Of all the white distillates, tequila, we submit, is the most dangerous and the most exquisite. Taken as a shot, it arrives as a furious epiphany, one with a glorious, smoky echo on the back end. The rise of tequila as a sipping drink in the past decade has transformed the once-lowly liquor into an experience akin to enjoying a nice single-malt or an earthy sangiovese.

Tequila is made from the agave plant, a succulent. The sap milked from the heart of the agave plant is distilled, sometimes as often as three times, and from these wonderful origins arrives a drink that will give even the drunkest drunk spiral eyes and steamy ears.
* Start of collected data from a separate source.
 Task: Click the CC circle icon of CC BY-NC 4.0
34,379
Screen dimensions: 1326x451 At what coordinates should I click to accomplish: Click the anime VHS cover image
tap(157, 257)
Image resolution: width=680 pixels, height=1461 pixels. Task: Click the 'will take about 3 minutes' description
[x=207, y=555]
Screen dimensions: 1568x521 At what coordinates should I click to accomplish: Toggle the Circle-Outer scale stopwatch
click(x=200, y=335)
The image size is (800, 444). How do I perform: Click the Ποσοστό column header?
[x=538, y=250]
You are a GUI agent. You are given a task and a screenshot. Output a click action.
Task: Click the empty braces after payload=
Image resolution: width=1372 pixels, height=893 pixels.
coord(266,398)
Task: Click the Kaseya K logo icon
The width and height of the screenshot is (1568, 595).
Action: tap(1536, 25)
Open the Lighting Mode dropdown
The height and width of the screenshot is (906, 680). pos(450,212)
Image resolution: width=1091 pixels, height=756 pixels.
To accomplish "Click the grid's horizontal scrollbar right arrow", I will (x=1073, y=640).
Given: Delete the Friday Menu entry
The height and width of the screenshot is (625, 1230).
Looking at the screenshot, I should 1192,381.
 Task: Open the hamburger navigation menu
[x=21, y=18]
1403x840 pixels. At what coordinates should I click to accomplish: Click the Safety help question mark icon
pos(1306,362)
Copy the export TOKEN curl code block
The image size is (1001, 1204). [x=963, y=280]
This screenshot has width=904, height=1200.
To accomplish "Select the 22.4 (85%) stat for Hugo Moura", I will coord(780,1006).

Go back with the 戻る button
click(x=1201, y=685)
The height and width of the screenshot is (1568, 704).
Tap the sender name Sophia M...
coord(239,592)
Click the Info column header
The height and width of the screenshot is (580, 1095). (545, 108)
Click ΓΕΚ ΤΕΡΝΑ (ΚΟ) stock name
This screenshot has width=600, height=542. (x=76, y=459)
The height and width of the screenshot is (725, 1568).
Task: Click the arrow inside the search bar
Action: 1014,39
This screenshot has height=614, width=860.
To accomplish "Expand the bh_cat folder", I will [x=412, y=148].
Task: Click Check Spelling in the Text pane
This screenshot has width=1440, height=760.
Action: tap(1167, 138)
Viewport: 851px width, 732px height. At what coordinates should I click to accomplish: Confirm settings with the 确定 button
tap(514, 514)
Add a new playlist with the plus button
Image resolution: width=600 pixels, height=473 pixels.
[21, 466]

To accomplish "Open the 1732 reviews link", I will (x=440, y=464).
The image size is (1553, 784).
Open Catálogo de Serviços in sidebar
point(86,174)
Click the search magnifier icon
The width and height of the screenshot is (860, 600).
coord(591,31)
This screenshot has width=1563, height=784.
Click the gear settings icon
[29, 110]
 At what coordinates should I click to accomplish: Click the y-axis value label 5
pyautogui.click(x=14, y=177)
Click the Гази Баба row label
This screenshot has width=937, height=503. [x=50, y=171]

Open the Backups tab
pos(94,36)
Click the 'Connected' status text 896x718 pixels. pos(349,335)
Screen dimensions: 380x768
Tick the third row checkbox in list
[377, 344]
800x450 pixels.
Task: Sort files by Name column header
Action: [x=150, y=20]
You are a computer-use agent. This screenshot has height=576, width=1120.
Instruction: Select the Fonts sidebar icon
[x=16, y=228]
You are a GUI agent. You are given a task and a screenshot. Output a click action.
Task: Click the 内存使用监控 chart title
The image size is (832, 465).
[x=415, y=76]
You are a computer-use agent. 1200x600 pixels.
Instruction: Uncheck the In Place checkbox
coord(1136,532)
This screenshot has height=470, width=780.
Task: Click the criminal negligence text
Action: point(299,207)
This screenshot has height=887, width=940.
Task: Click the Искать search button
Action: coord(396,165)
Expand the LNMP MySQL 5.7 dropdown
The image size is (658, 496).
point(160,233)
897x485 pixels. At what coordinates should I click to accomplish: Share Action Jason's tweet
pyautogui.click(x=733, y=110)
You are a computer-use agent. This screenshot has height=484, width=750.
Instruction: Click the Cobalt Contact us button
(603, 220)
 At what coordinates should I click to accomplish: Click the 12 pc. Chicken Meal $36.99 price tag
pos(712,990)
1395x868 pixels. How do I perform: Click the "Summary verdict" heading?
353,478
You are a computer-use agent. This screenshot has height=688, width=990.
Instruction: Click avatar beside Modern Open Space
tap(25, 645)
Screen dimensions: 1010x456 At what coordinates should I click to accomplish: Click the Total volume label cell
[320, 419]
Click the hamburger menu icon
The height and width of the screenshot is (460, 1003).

The essence of a margarita lies in the tension among sour, a touch of sweet, and twang. In your basic margarita, the sour arrives via the lime juice, the sweet in the Cointreau or triple sec and the twang in the tequila. In a perfect margarita, these three ingredients orbit each other like the earth, sun and moon. They are perfectly aligned, perfectly synchronized, but each has its own path in the bigger galaxy. The raspberry margarita adds Mars to the mix, the distinctive red of said berry, another layer of complexity, one that verges on overpowering all else in the glass but manages to stay right on the cusp, where it should be.

Is the raspberry version superior to the standard? We're biased. We adore raspberry so much that we'd eat a bowl of worms were it augmented with the little sour bud. So, yes, it is better. It will turn your evening on its ass, will make the sunset glow, will make the galaxy erupt like an interstellar standing ovation.